12.24 Market Risk Indicator Warning: USD, Copper, Gold, and Crude Oil Technical Outlook

The US Dollar Retreats from Highs, Risk Indicators Signal Alert

The shift in Federal Reserve policy expectations has put pressure on the US dollar. The preliminary Q3 US GDP growth rate came in at 4.3% quarter-over-quarter, well above the expected 3.3%, marking the fastest pace in two years; core personal consumption expenditures increased by 2.9% quarter-over-quarter, in line with market expectations. Strong economic data should support a stronger dollar, but it has been countered by Trump’s pressure on Fed policies.

The US Dollar Index fell 0.37% on Tuesday (December 23), reaching a low of 97.74, forming a two-day decline. More concerning is that the dollar has effectively broken below the key support level of 98.0, hitting a new two-and-a-half-month low. Liquidity during the Christmas holiday has further amplified short-term volatility risks. From a technical perspective, if the dollar cannot hold above 98.0, downside potential will open up, and risk indicators suggest the 95.2 level may be vulnerable.

Support levels: 96.5, 95.2, 93.5
Resistance levels: 98.0, 99.0, 100.0

Commodity Markets Diverge, Risk Management Urgent

Commodity markets show a clear divergence, which now serves as the most important risk indicator.

Copper Breaks Out of Rebound, Strong Momentum

LEM copper surged over 1% during Wednesday (December 24), reaching a high of $12,276. MACD indicators clearly show strong bullish sentiment, with copper entering a new upward phase. The higher high structure indicates the trend quality remains good. If LEM copper can stabilize above the $12,000 level, further rebounds could extend toward $13,000.

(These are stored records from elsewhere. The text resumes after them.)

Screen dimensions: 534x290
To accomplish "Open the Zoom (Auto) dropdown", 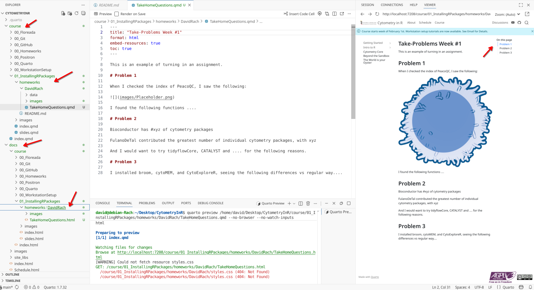I will click(x=507, y=14).
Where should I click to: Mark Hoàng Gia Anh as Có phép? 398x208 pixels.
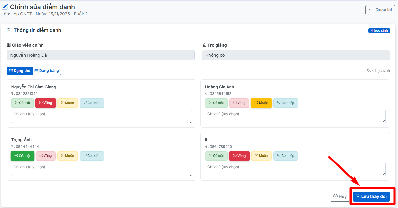[286, 103]
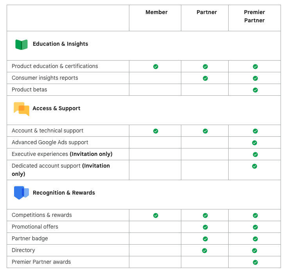
Task: Click Member checkmark for Product education & certifications
Action: tap(156, 66)
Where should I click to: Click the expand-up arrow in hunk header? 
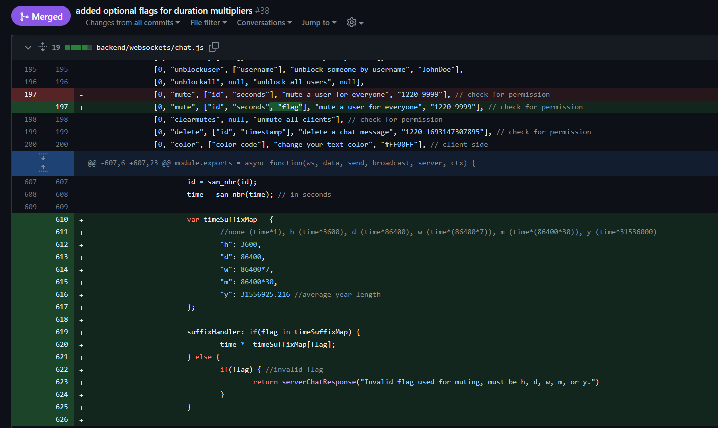[44, 169]
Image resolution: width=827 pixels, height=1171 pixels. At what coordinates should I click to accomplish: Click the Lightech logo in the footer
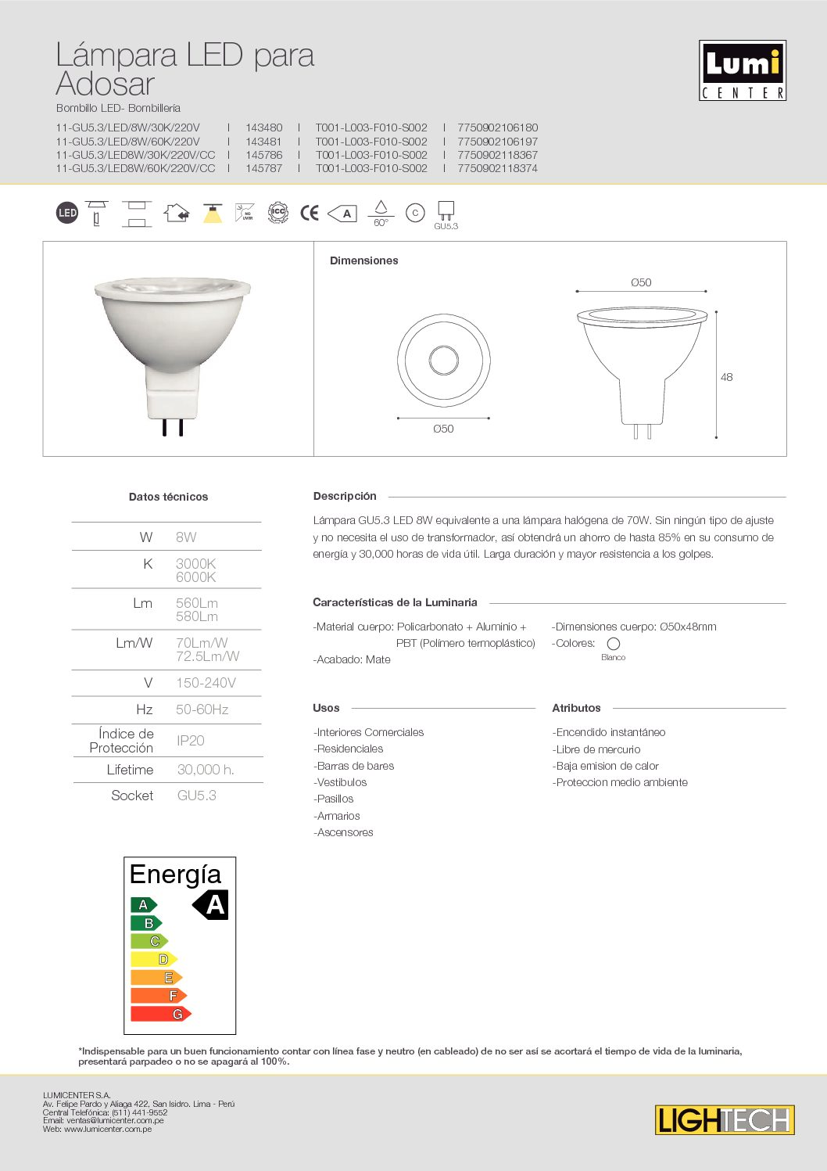point(725,1120)
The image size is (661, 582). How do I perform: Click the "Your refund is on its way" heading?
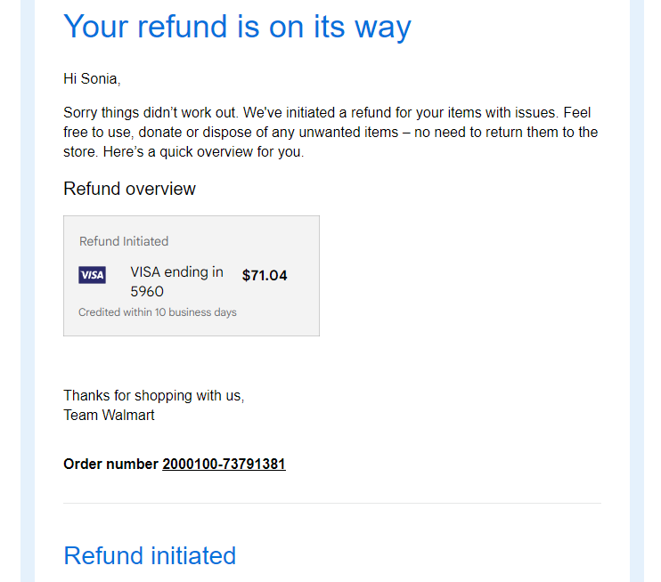(x=237, y=28)
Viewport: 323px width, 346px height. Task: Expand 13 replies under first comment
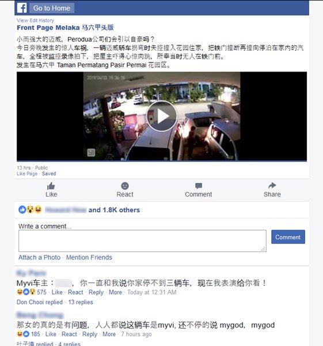click(81, 302)
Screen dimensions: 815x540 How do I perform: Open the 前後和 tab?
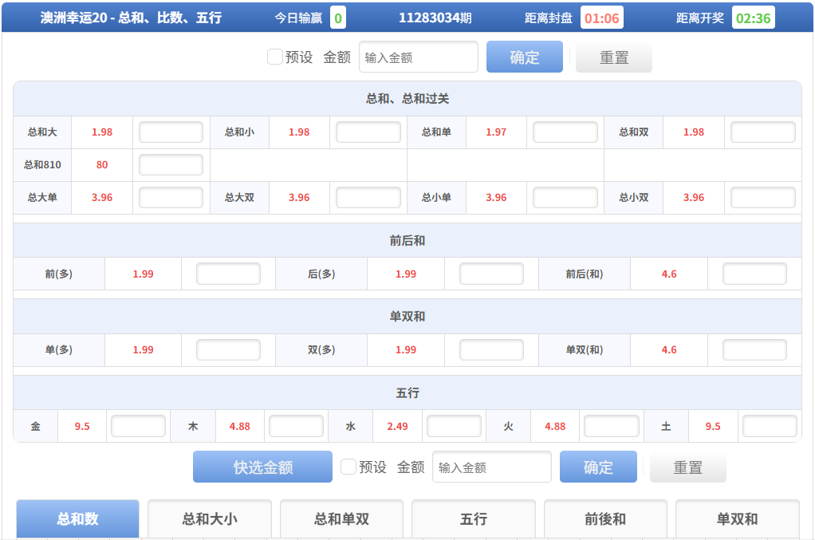coord(605,519)
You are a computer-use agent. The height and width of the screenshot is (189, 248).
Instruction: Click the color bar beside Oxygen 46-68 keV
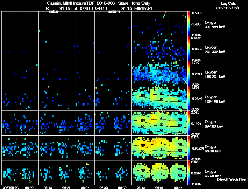pos(188,173)
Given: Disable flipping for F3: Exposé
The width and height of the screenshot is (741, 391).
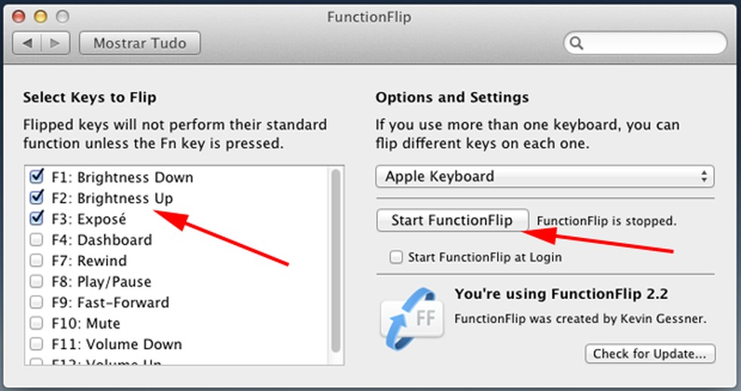Looking at the screenshot, I should (x=36, y=219).
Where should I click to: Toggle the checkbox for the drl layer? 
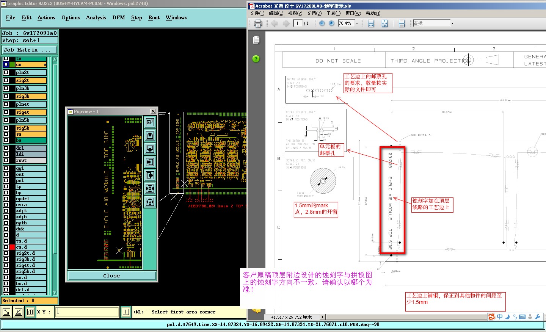[x=6, y=148]
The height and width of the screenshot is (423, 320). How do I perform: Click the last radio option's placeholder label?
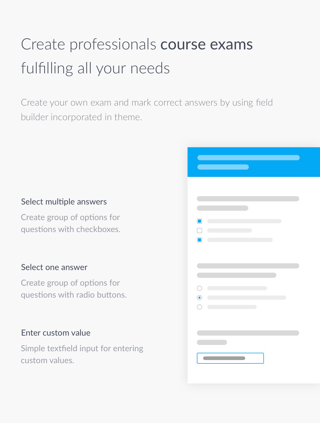click(232, 307)

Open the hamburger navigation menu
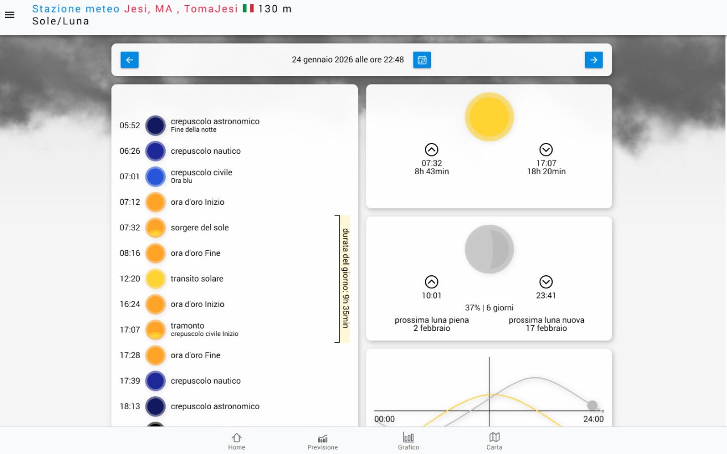(10, 15)
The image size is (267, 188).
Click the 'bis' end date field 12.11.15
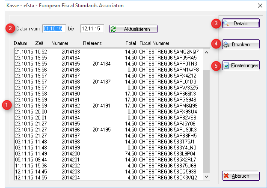click(x=92, y=29)
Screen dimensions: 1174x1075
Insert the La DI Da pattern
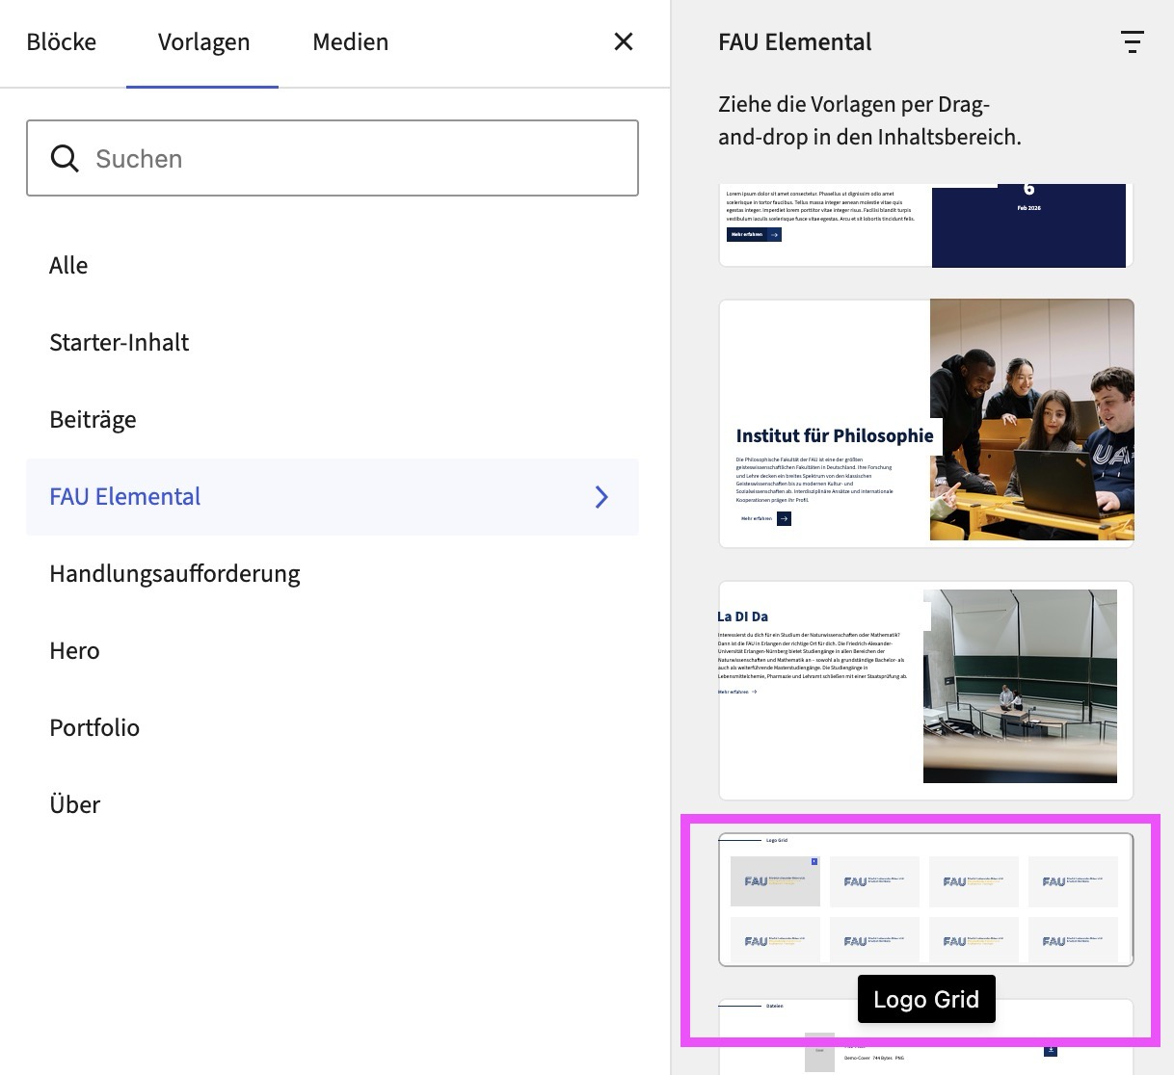[x=925, y=690]
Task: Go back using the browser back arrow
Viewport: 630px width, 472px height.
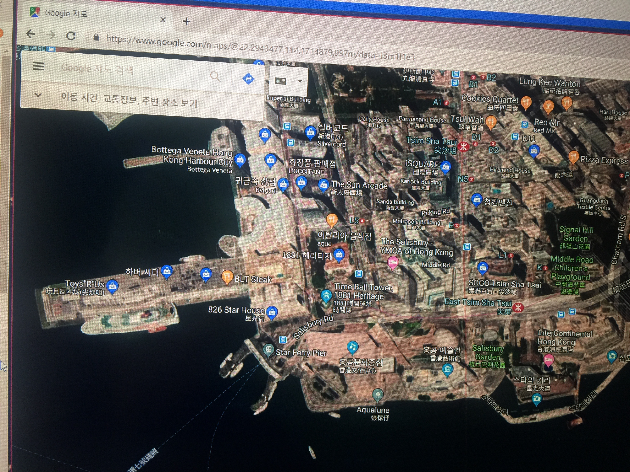Action: (x=30, y=34)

Support levels: 12,000, 11,600, 11,200
Resistance levels: 12,400, 13,000, 14,000

Gold Breaks Key Resistance, Rebound Targets Emerge

Gold experienced a modest but clear upward move on Wednesday (December 24), reaching a high of $4,525.8 and successfully breaking above the $4,500 level. Technically, gold is in a new upward trend, with higher highs reflecting a steady trend. If gold can hold above $4,500, this will be an important risk indicator for the extent of the subsequent rebound. The rebound could challenge levels of $4,620 and even $4,770, with January 6th being a critical timing point.

Support levels: 4,500, 4,400, 4,220
Resistance levels: 4,550, 4,620, 4,770

Crude Oil Builds Momentum, Momentum Indicators Turn

WTI crude oil rose 0.9% on Tuesday (December 23), reaching a high of $59.56, marking three consecutive days of gains. AO indicator shows accelerating upward momentum, suggesting a potential correction after the long-term downtrend since June.

If WTI can break and hold above $59.0, further rebound potential could extend to $61.5 and even $64.5. Conversely, if oil prices fall below the $57.0 support level, there is a risk of the downtrend deepening again.

Support levels: 57.0, 55.0, 52.0
Resistance levels: 59.0, 61.5, 64.5

Summary

Current market risk indicators present a complex picture. The dollar faces downside pressure, while commodities generally show a rebound. However, liquidity contraction increases volatility risks that should not be underestimated. Investors should closely monitor key support and resistance levels, especially the critical levels at 98.0 for the dollar, 4,500 for gold, and 59.0 for crude oil. These levels often serve as important risk indicators for determining the market’s future direction.